_課題 1:_
下白滝駅の訪問記を読んで、次の問いに答えてください。
(a) 駅は国道から真っすぐにどのくらい入った場所にありますか。
(b) 前回タクシーから降りたとき、寄って来た番犬は何匹でしたか。
(c) 木造駅舎は何年の開業時から使われていますか。

_元の文章:_
....

ほっとしながら下白滝駅を眺めました。駅は国道から真っすぐに100m位入った場所にあります。前回の3年ほど前、下白滝駅や上白滝駅などを訪れた時は、丸瀬布駅前のタクシーでここに来たものです。
駅を眺めていると、私の気配を感じ、駅前の畜産家の敷地から一匹の犬がゆっくり歩き出て来て、私と下白滝駅の間で、ピタリと止まりお座りをしました。
前回はタクシーから降りると、狙ったように5、6匹の番犬たちが寄って来ました。中小型犬とは言え、緊張で体が固まったものです。しかし、吼えたり飛び掛って来る事もせず、逃れるように待合室の中に入り扉を閉めると、しばらくうろついた後、元の場所に戻っていきました。とてもよく躾けられていて驚いたものです。
進まずに犬の様子を覗っていると、敷地の中に戻っていきました。やはりよく躾けられています。きっと下白滝駅の廃止が報道されてからは連日、訪問者が来ているので、番犬たちにとってはとっくに慣れっこで「またか…、一応行っとくか。」という位の心境なのでしょう。
道を進むと左手には畜産家の敷地が広がり、夥しい数の犬小屋が並んだような小さな牛舎が並んでいます。敷地を見ると、先程の犬の他にも、もう一匹、犬がいました。だけど、両方ともその場から一切動こうとしません。きっともう一匹に、こいつは無害だと伝えてくれたのでしょう(笑)
後ろを見ると、旧白滝駅で一緒になった人が目に入りました。私より少し後に、歩き始め追いついたようです。
そして下白滝駅の前に再び立ちました。前回はあまり時間が無く、じっくり見られたという感覚が無く、何かもの足りない感覚を残していたのですが、今回は十分な時間があります。
1929年(昭和4年)、石北本線の丸瀬布‐白滝間の開業時以来の木造駅舎は古めかしく味わい深さが漂います。しかし、出入口付近が違う板で改修され、継ぎはぎ感というか、その部分だけ違和感を感じます。
待合室を抜けると、山に囲まれた中に、ただ雪原が眼前に広がっていました。
ホームに出ると白銀の世界…。周囲の建物は畜産家の倉庫や家屋、駅のすぐ前に経つ1軒の廃虚だけ…。少し離れた所を旭川紋別自動車道の築堤が通っていますが、交通量は非常に少ないようで、言われなければ気付かない位。駅は降り積もった雪と沈黙に包まれていました。
前回はこの風景の中…、駅舎の横辺りで、枯れた池のある廃れた庭園跡を発見し驚いたものです。

....

_提供データ:_

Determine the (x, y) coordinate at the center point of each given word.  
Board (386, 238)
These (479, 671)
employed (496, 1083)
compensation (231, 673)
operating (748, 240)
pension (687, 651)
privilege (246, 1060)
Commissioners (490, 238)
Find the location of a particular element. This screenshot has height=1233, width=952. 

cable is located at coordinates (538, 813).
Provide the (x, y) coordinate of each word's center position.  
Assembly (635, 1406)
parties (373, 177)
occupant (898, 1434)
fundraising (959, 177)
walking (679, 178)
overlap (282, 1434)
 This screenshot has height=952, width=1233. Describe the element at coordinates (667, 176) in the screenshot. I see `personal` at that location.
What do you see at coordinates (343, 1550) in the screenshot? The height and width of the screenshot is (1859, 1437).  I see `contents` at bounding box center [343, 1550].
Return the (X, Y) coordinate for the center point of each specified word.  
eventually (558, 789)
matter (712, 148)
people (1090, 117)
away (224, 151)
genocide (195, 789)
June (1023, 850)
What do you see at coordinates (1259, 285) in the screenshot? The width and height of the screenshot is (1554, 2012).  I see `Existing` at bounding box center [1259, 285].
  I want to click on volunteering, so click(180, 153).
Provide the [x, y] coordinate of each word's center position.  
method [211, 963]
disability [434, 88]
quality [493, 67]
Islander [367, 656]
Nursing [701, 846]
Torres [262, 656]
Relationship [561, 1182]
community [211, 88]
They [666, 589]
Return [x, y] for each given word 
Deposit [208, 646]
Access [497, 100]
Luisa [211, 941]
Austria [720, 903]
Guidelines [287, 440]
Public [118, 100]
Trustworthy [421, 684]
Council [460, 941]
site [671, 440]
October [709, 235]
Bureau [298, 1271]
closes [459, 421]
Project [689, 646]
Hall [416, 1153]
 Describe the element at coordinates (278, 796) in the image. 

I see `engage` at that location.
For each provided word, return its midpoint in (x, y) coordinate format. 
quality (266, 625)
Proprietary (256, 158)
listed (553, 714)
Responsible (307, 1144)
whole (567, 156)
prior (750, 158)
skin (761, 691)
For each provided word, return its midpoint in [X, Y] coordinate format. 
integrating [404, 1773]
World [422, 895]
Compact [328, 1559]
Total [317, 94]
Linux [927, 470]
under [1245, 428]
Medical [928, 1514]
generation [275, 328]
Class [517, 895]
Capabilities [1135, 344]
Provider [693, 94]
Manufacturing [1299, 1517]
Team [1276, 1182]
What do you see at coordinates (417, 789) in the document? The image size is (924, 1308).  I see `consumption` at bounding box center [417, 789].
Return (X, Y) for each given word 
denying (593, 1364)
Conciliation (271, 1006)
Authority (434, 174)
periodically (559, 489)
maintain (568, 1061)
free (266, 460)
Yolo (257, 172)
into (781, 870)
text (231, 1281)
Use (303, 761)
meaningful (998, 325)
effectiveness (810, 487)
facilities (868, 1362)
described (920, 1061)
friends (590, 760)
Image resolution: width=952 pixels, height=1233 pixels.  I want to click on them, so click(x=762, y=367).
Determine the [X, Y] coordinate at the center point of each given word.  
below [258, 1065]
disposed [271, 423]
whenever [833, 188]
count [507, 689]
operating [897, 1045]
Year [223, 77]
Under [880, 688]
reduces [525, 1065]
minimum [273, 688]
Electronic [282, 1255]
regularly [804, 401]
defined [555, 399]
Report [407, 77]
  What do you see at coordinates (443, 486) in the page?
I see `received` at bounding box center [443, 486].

....

_課題 2:_ 「提供データ」の行のうち、「They [666, 589]」を含む行から始まり「integrating [404, 1773]」を含む行で終わる部分だけを書き直してください。「midpoint」を「center point」に置き換え、それ以外は一切変えないでください。

_回答全文 1:_
(a) 100m位
(b) 5、6匹
(c) 1929年(昭和4年)

_回答全文 2:_
They [666, 589]
Return [x, y] for each given word 
Deposit [208, 646]
Access [497, 100]
Luisa [211, 941]
Austria [720, 903]
Guidelines [287, 440]
Public [118, 100]
Trustworthy [421, 684]
Council [460, 941]
site [671, 440]
October [709, 235]
Bureau [298, 1271]
closes [459, 421]
Project [689, 646]
Hall [416, 1153]
 Describe the element at coordinates (278, 796) in the image. 

I see `engage` at that location.
For each provided word, return its center point in (x, y) coordinate format. 
quality (266, 625)
Proprietary (256, 158)
listed (553, 714)
Responsible (307, 1144)
whole (567, 156)
prior (750, 158)
skin (761, 691)
For each provided word, return its center point in [X, Y] coordinate format. 
integrating [404, 1773]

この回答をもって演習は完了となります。